Laier then attempted to call down medical helicopters but they could not land because of the darkness. A patrol from his company arrived on foot, guided by Laier.

By this time, 35 minutes had gone by.

His company commander Capt. Edward Yaugo, from Warren, Ohio, asked Laier, "Is there anything we can do for you?"

Laier replied, "Yes, you can get me some morphine."

The fight for Laier's life was on.

Dr. Kris Keggi, from El Paso, remembers Laier being brought into the 3rd Surgical Hospital at Bien Hoa that night.

"Medically, he was dead then," Keggi said. "We probed his veins. There was no blood in them. He was literally down to his last drop of blood."

Keggi and his aides pumped six pints of blood into the youth and he came around.

Fifteen days later a total of 60 pints of blood had been given him, literally replacing his normal blood supply six times.

Most men die after transfusions of 20 pints of blood. Too many complications set in. But after 30 pints, doctors thought Laier might have a chance.

"His will to live was tremendous," Dr. Keggi said.

Laier eventually developed a multiplicity of complications, requiring further operations on his legs.

NO COMPLAINTS

"We fought against amputating his legs at the hips," Keggi said. "We hated to do that. This man had been a football player, and he told us that he wanted to get out, wear tin legs, and walk again."

At no time did Laier complain about his misfortune.

"Maybe it was because his grandfather had lost his legs because of diabetes. He didn't seem afraid to face life," said Capt. Marguerite Giroux, from Malone, N.Y., the operating room nurse.

Nurse Giroux helped Laier write letters home to his mother and his girl friend.

"He was so brave that he didn't even want to tell his girl friend that he was so sick. He said she should not have to worry about him," nurse Giroux said.

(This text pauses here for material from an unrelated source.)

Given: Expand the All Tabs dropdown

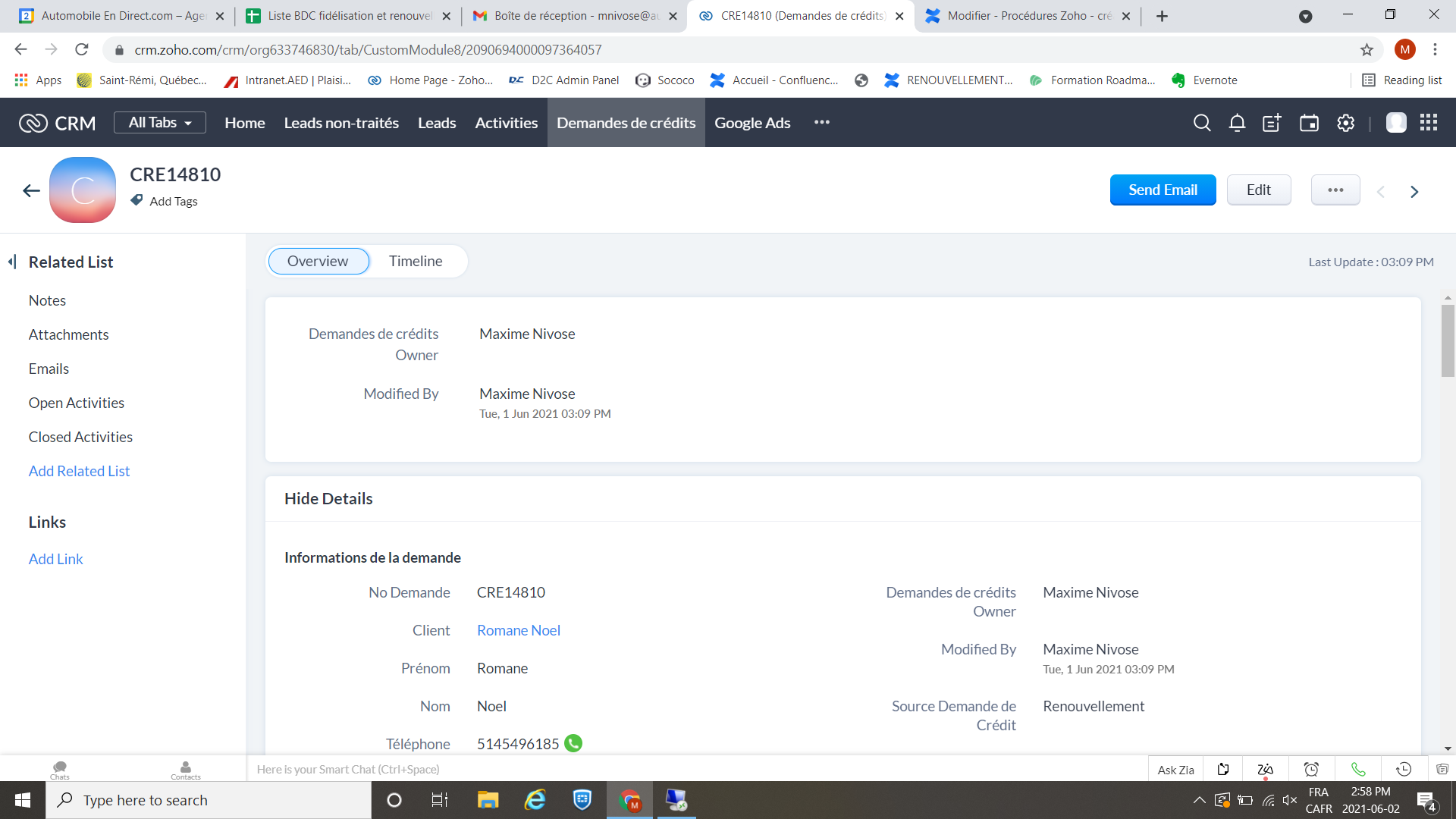Looking at the screenshot, I should coord(160,123).
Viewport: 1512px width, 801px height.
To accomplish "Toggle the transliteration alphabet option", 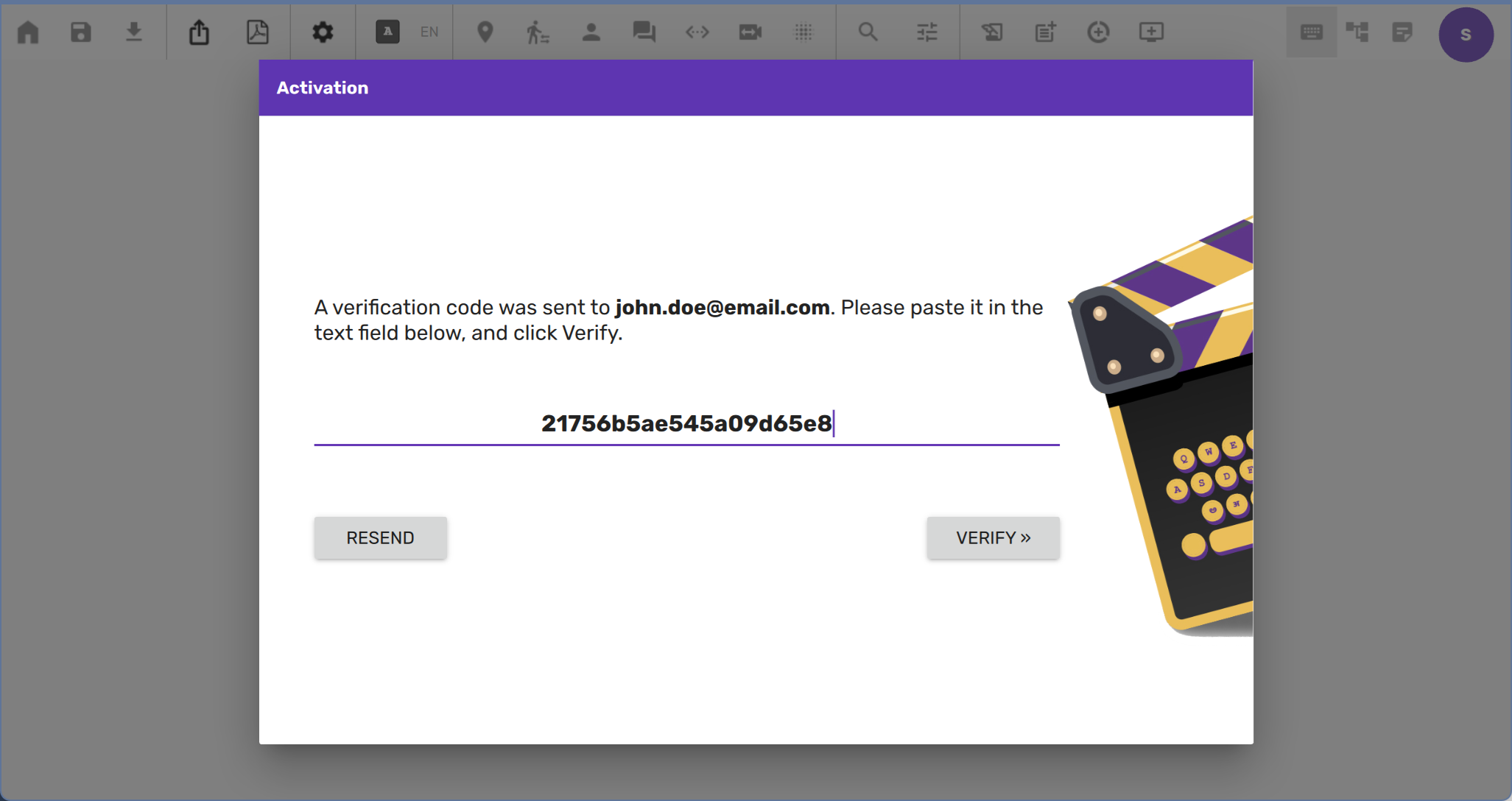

To help sustain him in his quiet, desperate fight for life, Laier, a Roman Catholic, asked for a priest. As many as five Catholic chaplains at a time came to visit him. Nurse Giroux said he prayed constantly.

A FUNSTER

Medical Spec. Jose Mares, from Albuquerque, N.M., remembers Laier as a funster.

"He kept telling us he really wanted to be a barber, not a soldier. Then he said he wanted to sit by a lake and fish his life away," Mares said.

With this kind of spirit, Laier raised hopes of the doctors that somehow he would pull through. But as the extent of his medical complications became apparent, this hope began to fade.

Laier's commanding officer, Major General Jonathan Seaman, visited Laier several times. Seaman was so impressed with the young radioman that he wrote a friend, "This is one of the bravest men I have seen in 30 years as a soldier."

Seaman presented Laier a Bronze Star with "V" for valor [upgraded upon his death to Distinguished Service Cross], and told him; This is the highest award in my power to present you. I wish I could present you with a higher one.

Laier told his commanding general; "I want to stay in the Army when I get my new legs."

Laier's spirit never faltered. It was his body that failed him.

In an epitaph to the young radioman, Gen. Seaman said. "With men like Laier, our division, our Army, our country will always be great." Death did not come as a merciful blessing for the terribly wounded infantryman. He tried hard not to die.




Stephen E Laier

SP4 Stephen E. Laier was survived by his mother Hazel Catherine (Kamphues) Laier (1922-1971), father Joseph George Laier (1918-1991), brother Joseph Laurents (1941-1999), and sisters, Karen Sands of Fort Wayne and Kay Arlene Perona (1953-2012). Steve and his parents are buried in Greenlawn Memorial Park, Fort Wayne, Allen County, Indiana.